Is whiteboard coding a common thing now or is it mostly at big tech companies? I've never encountered it and I don't think I could do that not matter how much I prepare.

It's common enough that you should prepare for it every single time. If you have trouble (Is it the whiteboard? The fact that your code is being judged in real time? Computational problem solving on a short time frame?) the answer is to practice.

Che Delilas fucked around with this message at 22:49 on Feb 2, 2019

necrobobsledder
Mar 21, 2005
Lay down your soul to the gods rock 'n roll
Nap Ghost
Nobody cares that it's not really the best measure of whether you're a good programmer or not. Truth is that thousands upon thousands of programmers have done fine with the process and until it stops weeding out people that can't code or think about algorithms worth anything it'll continue to be used. The hard part is keeping your interviewing skills up to date when your actual job keeps you super busy or actively hurts your brain / interviewing capabilities in some way.

Guinness
Sep 15, 2004

Once you stop approaching whiteboard coding as a standardized test and start approaching it as an opportunity to do interactive problem solving then it becomes a lot less scary. It's about giving someone the opportunity to ask questions to solidify or narrow a problem's scope, validate assumptions, identify edge cases, discuss trade offs, etc.
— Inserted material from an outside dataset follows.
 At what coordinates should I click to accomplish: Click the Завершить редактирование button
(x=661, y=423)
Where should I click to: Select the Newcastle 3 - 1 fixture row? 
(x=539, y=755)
Often you don't even need to write actual runnable code, but some combination of pseudocode and diagrams along with a good conversation.
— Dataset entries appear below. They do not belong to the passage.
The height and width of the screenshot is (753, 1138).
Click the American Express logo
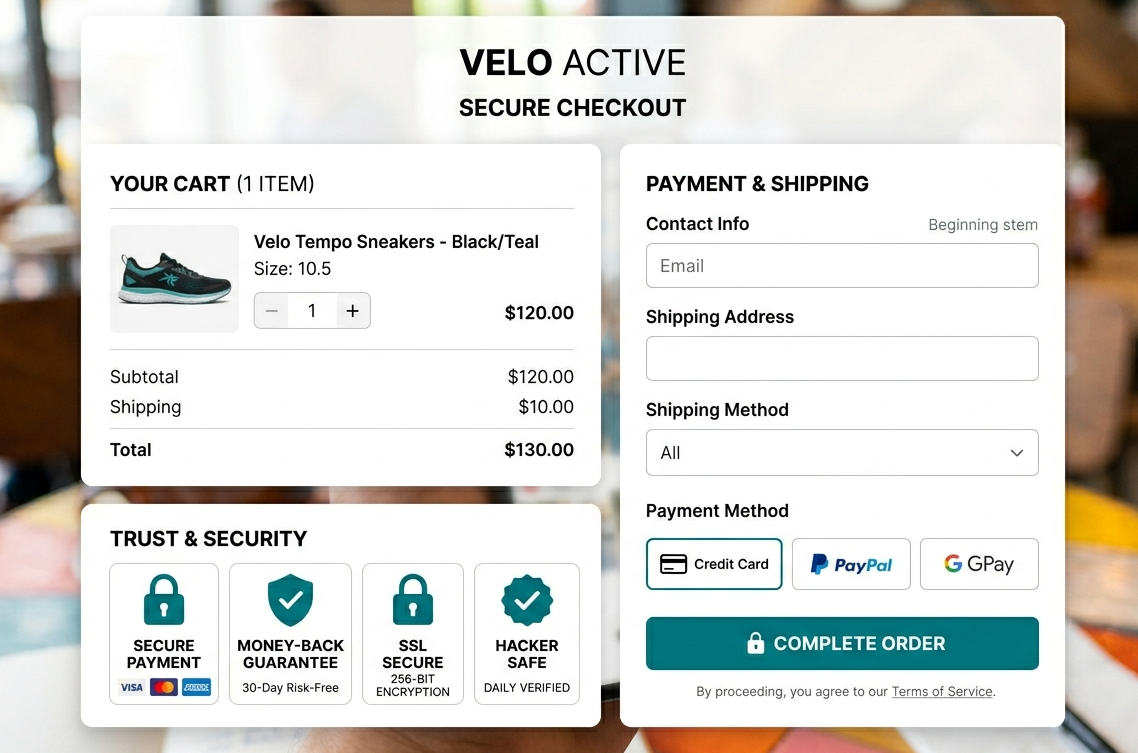(196, 687)
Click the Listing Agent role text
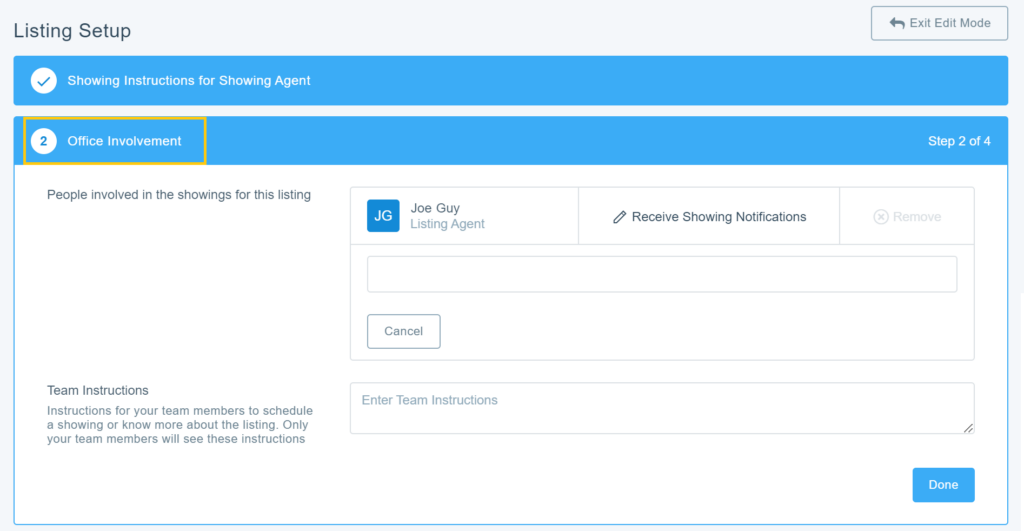1024x531 pixels. pyautogui.click(x=447, y=225)
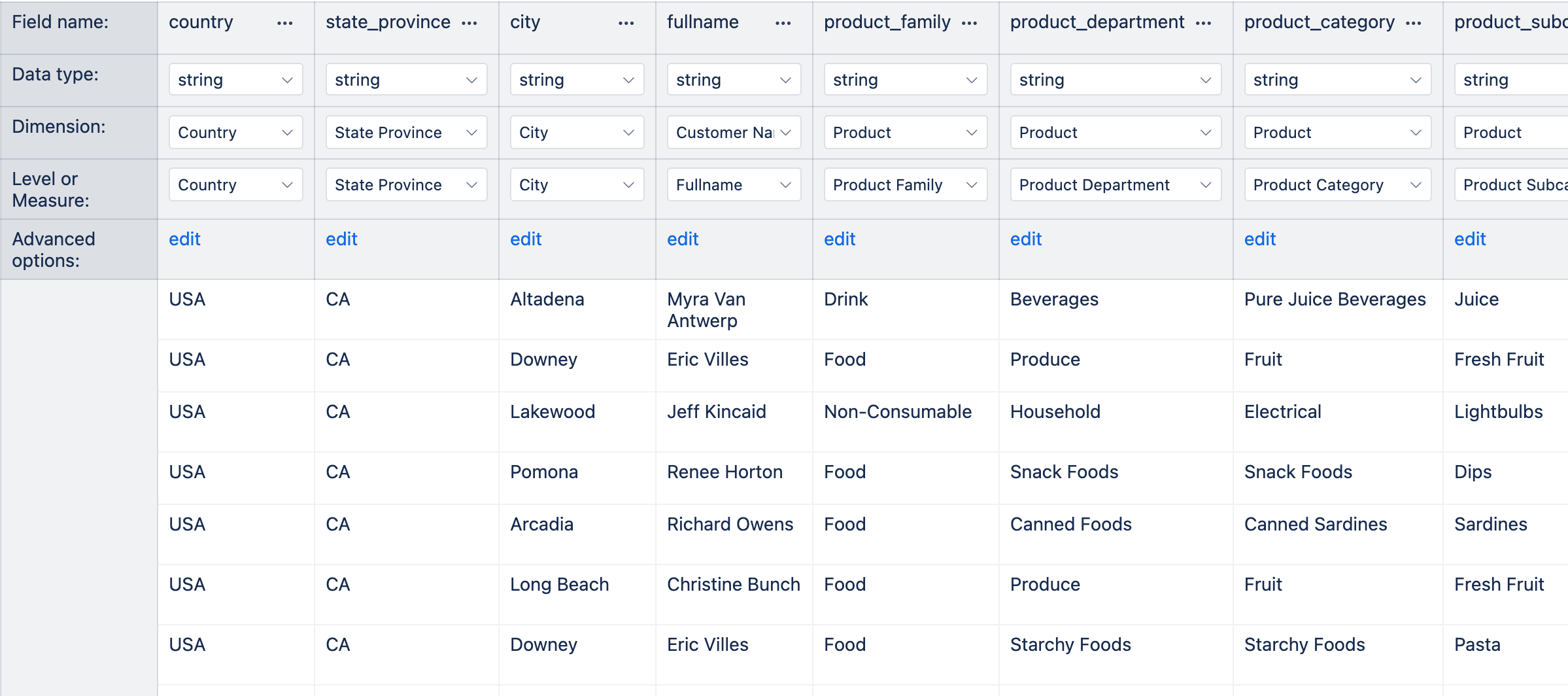This screenshot has width=1568, height=696.
Task: Click the city field three-dot menu
Action: point(626,23)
I've interviewed too many people who can bullshit with you all day long about technology and programming in the abstract, but when you ask them to do even the most simple tangible things they completely fall apart. I've begrudgingly come to accept that some of the CTCI-style questions are a necessary evil. I hate that it be that way but it do.

I even only ask the really easy ones for most people, and it's still a shocking filter.

raminasi
Jan 25, 2005

a last drink with no ice

necrobobsledder posted:

until it stops weeding out people that can't code or think about algorithms worth anything

Nobody has any evidence that this is actually the case, because the false negative rate is impossible to discern.

Guinness posted:

Often you don't even need to write actual runnable code, but some combination of pseudocode and diagrams along with a good conversation.

You are an anomaly.

Roadie
Jun 30, 2013
My company has whiteboards in interviews, but it's less "make code", more "give us an idea of how you would do X, and you can use this whiteboard if you want". It's mainly just to filter out coders who can't fizzbuzz or (as has happened recently) to filter out UI/UX people who can't manage to actually come up with anything of substance when presented with "what workflow would you make for these six requirements".

Steve French
Sep 8, 2003

raminasi posted:

Nobody has any evidence that this is actually the case, because the false negative rate is impossible to discern.

False negative rate, to be fair, has nothing to do with whether it weeds people out successfully, which is more about what it's false positive rate is (which can and often is mitigated by multiple interview sessions with a variety of different angles)

TooMuchAbstraction
Oct 14, 2012

I spent four years making
Waves of Steel
Hell yes I'm going to turn my avatar into an ad for it.
Fun Shoe
Yeah, the primary purpose of the interview process is weeding out incompetents and assholes. It seems to be mostly pretty effective at that (but certainly not 100%). If that means foregoing some people who would be great ICs but are bad interviewers, then that's the price to pay.

New Yorp New Yorp
Jul 18, 2003

Only in Kenya.
Pillbug
Whiteboarding sucks for left handed people. Or maybe it's just me.

bob dobbs is dead
Oct 8, 2017

I love peeps
Nap Ghost
I bring my own paper and pencil, cuz you can write a lot more a lot faster

Someone once figured out that the SAT essay section was essentially 80% correlated to the quantity of writing and not too correlated with quality above a low threshold. I kinda expect something similar in whiteboard situations

pokeyman
Nov 26, 2006

That elephant ate my entire platoon.

Steve French posted:

False negative rate, to be fair, has nothing to do with whether it weeds people out successfully, which is more about what it's false positive rate is (which can and often is mitigated by multiple interview sessions with a variety of different angles)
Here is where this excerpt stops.